UCLA researchers in the Department of Chemistry and Biochemistry have proposed a one-step radical mechanism for disulfide bioconjugation that overcomes many concerns associated with the free cysteine residues that result from current bioconjugation techniques.
The post-translational modification of proteins has a number of important biological applications, including the development of novel drugs. Although its reactive thiol group makes cysteine an ideal site for modification, cysteine is typically bonded in a disulfide bridge. The modification of cysteine disulfide bonds is difficult since these bonds play a crucial role in protein structures. Additionally, current modification techniques require a reduction step prior to bioconjugation that leads to the production of free cysteine residues. Cysteine residues cause protein unfolding and aggregation and can compromise protein structure and function.

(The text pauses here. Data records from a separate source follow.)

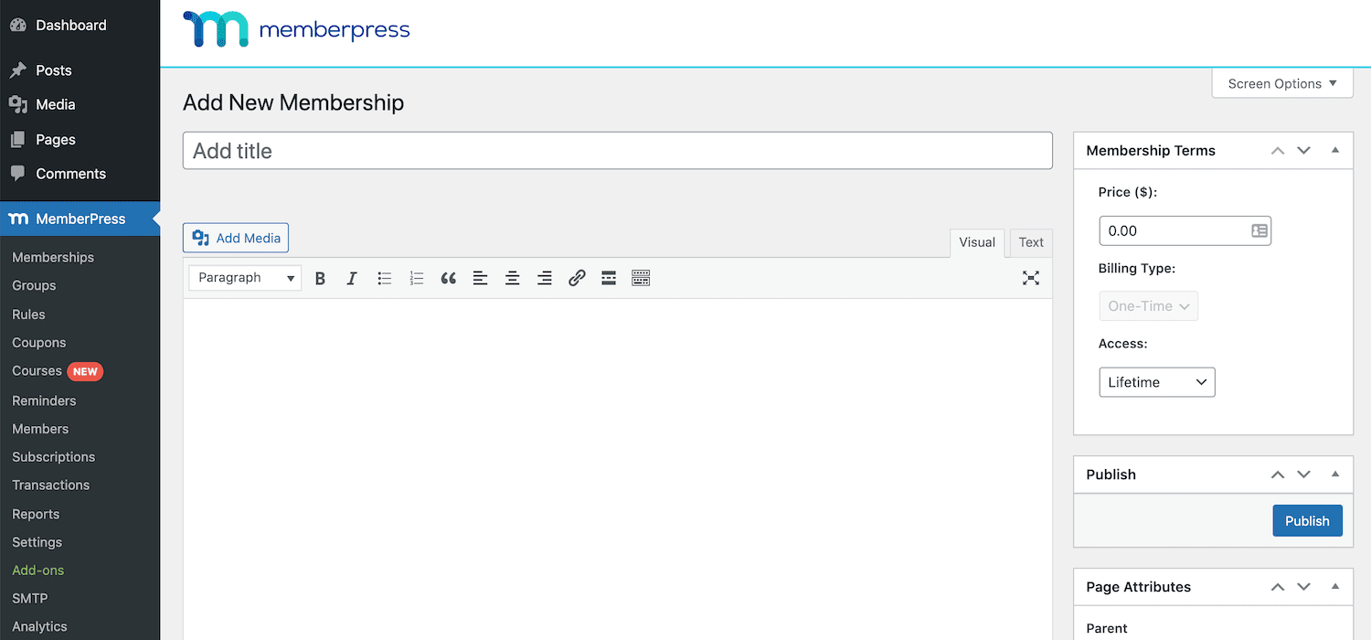The width and height of the screenshot is (1371, 640).
Task: Click the insert link icon
Action: (577, 279)
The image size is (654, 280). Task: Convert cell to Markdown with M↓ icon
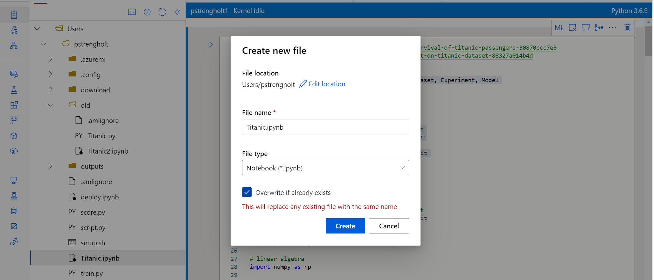click(x=559, y=27)
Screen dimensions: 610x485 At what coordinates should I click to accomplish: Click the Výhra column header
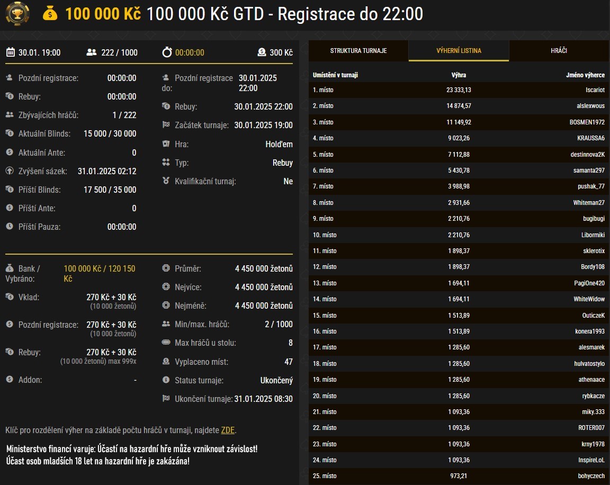click(459, 75)
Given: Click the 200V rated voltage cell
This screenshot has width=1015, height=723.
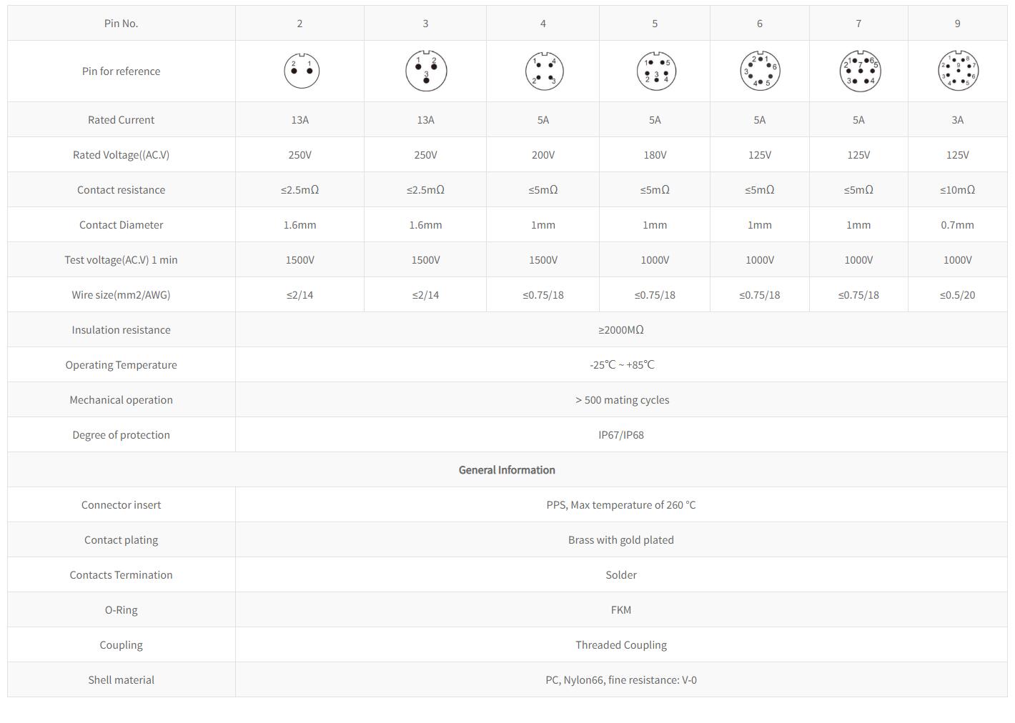Looking at the screenshot, I should tap(543, 154).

UCLA researchers in the Department of Chemistry and Biochemistry have proposed a radical mechanism for disulfide bioconjugation. The proposed mechanism allows for peptide modification through selective one-step conjugation of disulfide bonds. Importantly, this mechanism does not require the reduction step of current techniques and allows for rapid disulfide bioconjugation without the production of free cysteine residues. The applications of the proposed mechanism range from antibody drug conjugation to more general protein conjugation.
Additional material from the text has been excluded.